Но при всех этих совпадениях и перекличках главной целью Набокова было, воссоздавая жизнь своего героя, не просто наделить Найта многим из испытанного им самим, а понять и донести до читателя мысль о том, насколько сложна — да в общем-то, если судить по принятым критериям правдивости, едва ли и возможна — сама реконструкция, притязающая на достоверность. Вынесенное в заглавие слово «истинная» — ключевое для того, чтобы понять набоковский замысел. Истинная биография — или хотя бы близкая к истинности — в итоге оказывается возможной только при условии, что она результат усилий художника, который не может быть ни хроникером, ни нотариусом. Факты под пером художника неизбежно подвергаются деформации, самоочевидные связи между ними уже не кажутся естественными и достаточными. В лучшем произведении Себастьяна «Сомнительный асфодель» все время говорится о том, что только усилиями воображения, высвобождающего плененный дух, и напряжением внутреннего ока, разбирающего перевитые литеры, можно проникнуть в запутанный рисунок человеческой жизни. Он тогда предстанет чем-то вроде монограммы, потрясая простотой смысла, однако эта простота, которая, говоря редкостно точными словами Пастернака (какие бы негативные чувства ни питал Набоков к его прозе), вмещает «неслыханную содержательность, являющуюся к нам после долгой отвычки» и в силу отвычки обычно принимаемую «за претензии формы».

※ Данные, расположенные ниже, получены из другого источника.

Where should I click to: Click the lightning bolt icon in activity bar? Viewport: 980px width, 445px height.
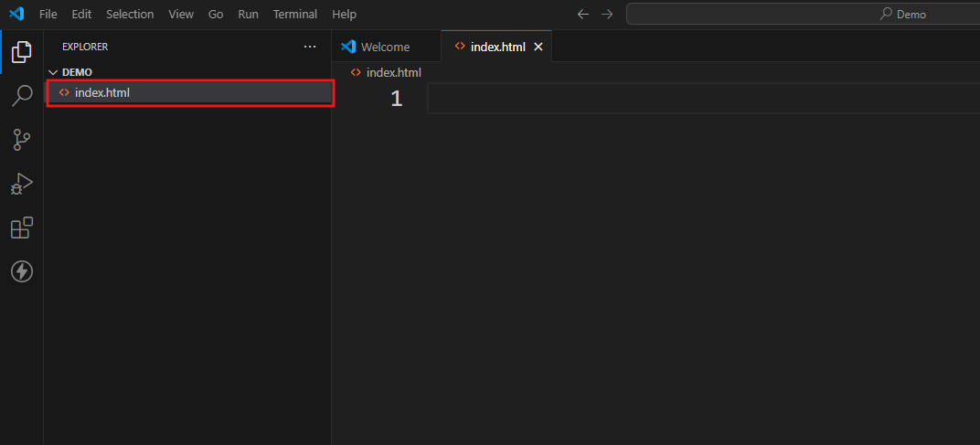tap(21, 271)
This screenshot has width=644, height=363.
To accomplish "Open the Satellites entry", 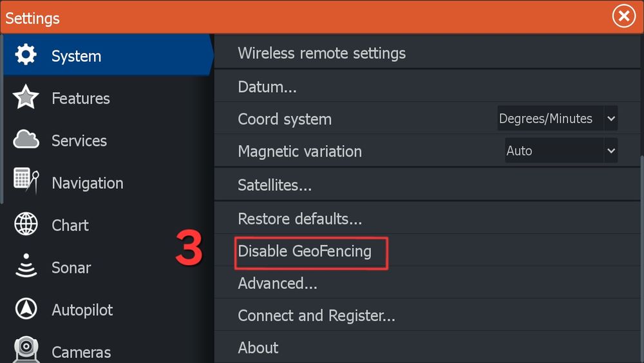I will [274, 186].
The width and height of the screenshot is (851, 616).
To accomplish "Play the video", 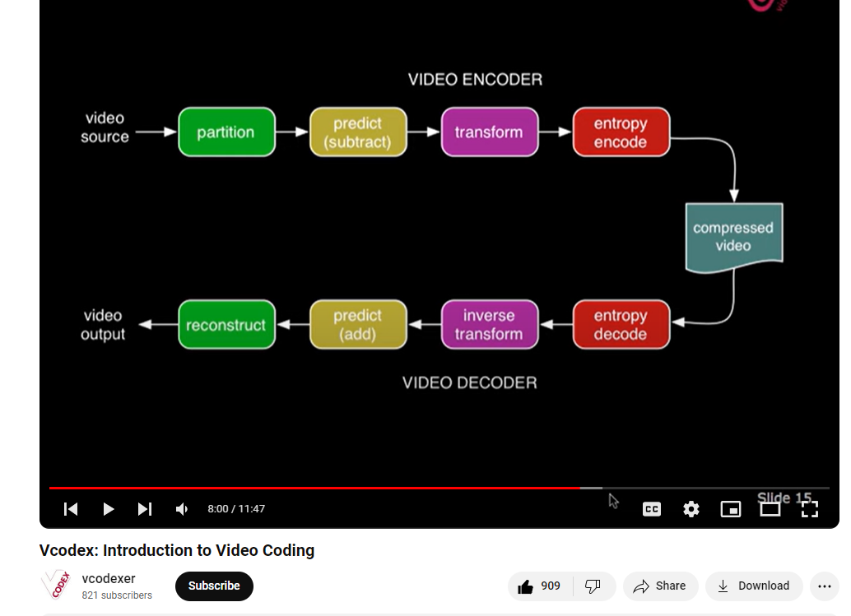I will coord(109,508).
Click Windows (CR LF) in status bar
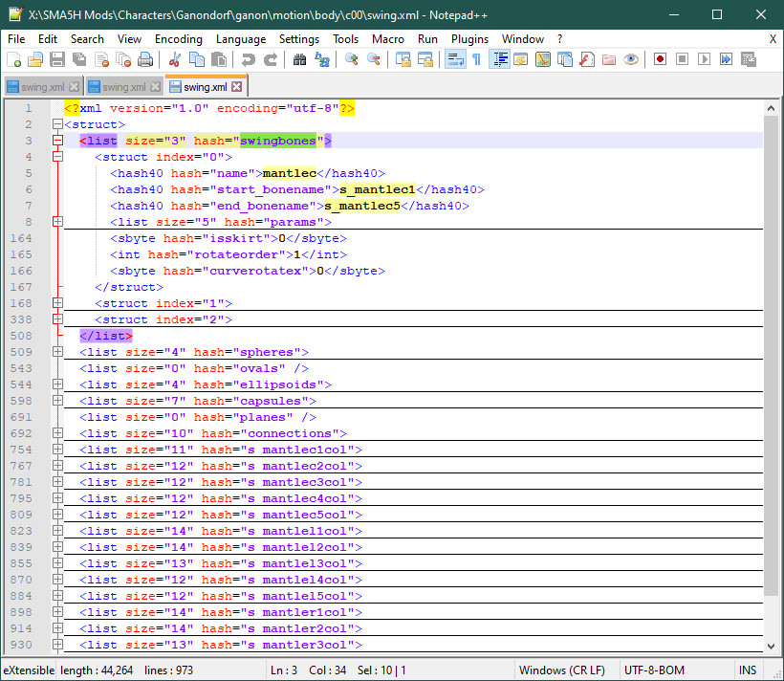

«Сомнительный асфодель» (само заглавие содержит образ потустороннего мира, потому что среди цветов, схожих с белыми лилиями, блуждают у Гомера души умерших) по своей композиции напоминает устройство китайского буя: «Волнение на море рождает в нем музыку… Важны не сами части, важно, как они сочетаются». О романе Набокова можно, по существу, сказать то же самое. Тут с самого начала обозначено несколько перекликающихся тем — шахматная партия, с которой соотносится биография заглавного героя, чья фамилия может по-английски означать и «рыцарь», и «шахматный конь» (тем же шахматным правилам подчинена композиция «Алисы в стране чудес», постоянно отзывающейся у Набокова, а потом ими будет контролироваться движение сюжета в «Бледном огне»); мотивы шекспировской «Двенадцатой ночи», где брат Виолы (повествователь не случайно — некто, чье имя пишется с В.), считающийся погибшим, зовется Себастьян; двойничество, заявленное и русско-английским происхождением главного персонажа, и его по ходу действия все более полной идентичностью со сводным братом. С тем, кто начинает писать о нем через два месяца после его смерти, на последней странице заявив, что он-то и есть Себастьян Найт, а оттого ему одному ведомы тайны, унесенные на асфоделевые луга автором «Стола находок», откуда щедрой рукой черпал, принимая творчество за протокол, фигляр Гудмэн, составивший «достоверную» биографию с обилием чудовищных ошибок даже на уровне фактологии.
Эти внутренние сюжеты постоянно пересекаются, накладываясь один на другой. В их взаимодействии рождается основная тема — сотворение жизни по канонам литературы, а не в соответствии с законами реальности. Принявшись за книгу, которая стала его шедевром, Себастьян сделал основной темой последние часы умирающего: мелькают какие-то разрозненные эпизоды, проносятся видения — профессор-швейцарец на рассвете убивает в гостинице свою молодую любовницу; бедолага обличает в пивной тиранию, не догадываясь, что его собеседник донесет. А вот старый шахматист показывает мальчику ход коня. В «Даре», думая о Чернышевском (и, надо полагать, о Шкловском тоже), его биограф поражался, как можно писать об искусстве и не чувствовать: «Всякое подлинно новое веяние есть ход коня, перемена теней, сдвиг, смещающий зеркало». В той «истинной жизни», которая мало-помалу открывается следящим за попытками В. понять мотивацию поступков Себастьяна, этот непрерывно происходящий сдвиг и образует основное действие.
Канва событий, составляющих внешнюю биографию героя, под конец романа восстановлена без заметных лакун. Он сын довольно взбалмошной англичанки, последний раз мимолетно с ним видевшейся в отеле на углу Невского и умчавшейся куда-то дальше в спальном вагоне экспресса, страсть к которым Себастьян от нее унаследовал. Ребенком он сочиняет романтические стихи, вместо подписи ставя внизу старательно нарисованную фигурку шахматного коня. В Кембридже он увлекается Киплингом, Рупертом Бруком — как увлекался ими кембриджский питомец Набоков, — а по выходе из колледжа изгибы его жизни кажутся простыми и понятными, но на самом деле предстают все более загадочными по мере того, как В. склеивает осколки, пробуя сложить их в цельный узор.